Objectives:
A. According to the Frontier Airlines article, how many weekly departures will the new Washington Dulles service offer, and to how many destinations?
B. Pick up the Frontier Airlines article after its last sentence and keep writing.

## START Text to read

MIAMI — Ultra-low cost carrier Frontier Airlines announced the launch of its latest focus city, at Washington Dulles International Airport, yesterday. Between August 19th and September 9th, Frontier will launch new service with 60 weekly departures to 14 destinations (mostly concentrated on the East Coast of the US). The route map for the new gateway is as follows:

Maps generated by the Great Circle Mapper - copyright © Karl L. Swartz.
Maps generated by the Great Circle Mapper (Credits: Karl L. Swartz)

There are several different dynamics at play with Frontier’s launch into Washington Dulles, even more than were present when Frontier quickly announced a focus city at Cleveland in the wake of United’s de-hubbing. It all starts with Frontier’s shift to a ULCC business model after being purchased by Indigo Partners. We will provide a more in-depth analysis of Frontier and its machinations at a later date, but suffice to say that given Frontier’s competitive position at Denver, it was likely the right move financially.

## END Text to read
## START Supplied material

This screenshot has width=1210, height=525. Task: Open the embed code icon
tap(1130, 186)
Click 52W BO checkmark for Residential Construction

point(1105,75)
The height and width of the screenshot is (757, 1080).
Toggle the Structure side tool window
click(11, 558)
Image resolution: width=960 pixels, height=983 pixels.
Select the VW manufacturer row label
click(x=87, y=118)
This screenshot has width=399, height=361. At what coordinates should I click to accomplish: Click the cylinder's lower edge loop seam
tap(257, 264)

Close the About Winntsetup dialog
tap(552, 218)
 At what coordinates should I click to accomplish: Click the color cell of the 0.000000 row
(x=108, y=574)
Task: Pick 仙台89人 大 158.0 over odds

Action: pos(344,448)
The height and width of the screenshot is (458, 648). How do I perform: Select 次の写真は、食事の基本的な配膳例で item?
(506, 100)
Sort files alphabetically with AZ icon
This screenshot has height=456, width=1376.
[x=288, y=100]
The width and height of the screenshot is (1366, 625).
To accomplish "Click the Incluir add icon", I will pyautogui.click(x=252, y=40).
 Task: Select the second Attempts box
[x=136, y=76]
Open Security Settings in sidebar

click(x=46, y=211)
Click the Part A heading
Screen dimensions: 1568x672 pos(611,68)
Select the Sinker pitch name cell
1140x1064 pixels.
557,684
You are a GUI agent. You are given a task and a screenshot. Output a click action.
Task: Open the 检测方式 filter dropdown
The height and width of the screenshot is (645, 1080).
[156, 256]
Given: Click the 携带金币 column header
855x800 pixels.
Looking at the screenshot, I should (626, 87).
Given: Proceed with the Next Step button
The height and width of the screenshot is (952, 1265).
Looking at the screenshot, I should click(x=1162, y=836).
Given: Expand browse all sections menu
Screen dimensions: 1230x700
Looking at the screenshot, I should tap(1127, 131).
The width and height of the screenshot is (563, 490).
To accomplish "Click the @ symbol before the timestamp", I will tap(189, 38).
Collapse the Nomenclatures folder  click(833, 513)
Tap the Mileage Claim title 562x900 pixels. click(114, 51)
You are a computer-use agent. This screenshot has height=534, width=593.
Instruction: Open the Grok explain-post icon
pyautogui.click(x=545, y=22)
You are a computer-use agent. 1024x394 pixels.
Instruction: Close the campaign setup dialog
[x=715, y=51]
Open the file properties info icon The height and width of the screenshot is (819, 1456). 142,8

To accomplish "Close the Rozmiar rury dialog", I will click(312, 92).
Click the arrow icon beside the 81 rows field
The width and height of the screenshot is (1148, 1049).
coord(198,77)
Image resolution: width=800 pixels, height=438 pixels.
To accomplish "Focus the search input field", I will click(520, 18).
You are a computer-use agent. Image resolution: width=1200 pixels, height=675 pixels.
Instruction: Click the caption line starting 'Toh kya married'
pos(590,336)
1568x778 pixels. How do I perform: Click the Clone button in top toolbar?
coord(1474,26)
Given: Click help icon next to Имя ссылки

## END Supplied material

Expected responses:
A. 60 weekly departures to 14 destinations.

B.
In terms of network strategy, Frontier’s flying program for its 57-aircraft strong fleet is a hodgepodge. It still has the vestiges of the legacy hub at Denver (mostly in that West Coast destinations at Denver are still served with multiple daily flights, even as the East Coast destinations that feed them have been rapidly converted to daily or less). There’s the Apple Vacations flying to Mexico and Central America/Caribbean that was taken on as a stopgap measure when Republic first announced the conversion to ULCC and attempted to find a buyer. Then there’s Trenton and Wilmington, which were the first real manifestations of Frontier’s ULCC strategies. Taking a page out of Ryanair’s books, Frontier uses these two airports to bracket the Philadelphia metro area, win customers away from the Philadelphia suburbs, (in the case of Trenton) target the wealthy Central Jersey travel market, all while avoiding head to head competition with US Airways at Philadelphia. And then there’s the new Cleveland focus city, which is a primary airport (they could have gone into Akron/Canton) where Frontier aims to fill the void left by the departing legacy carriers.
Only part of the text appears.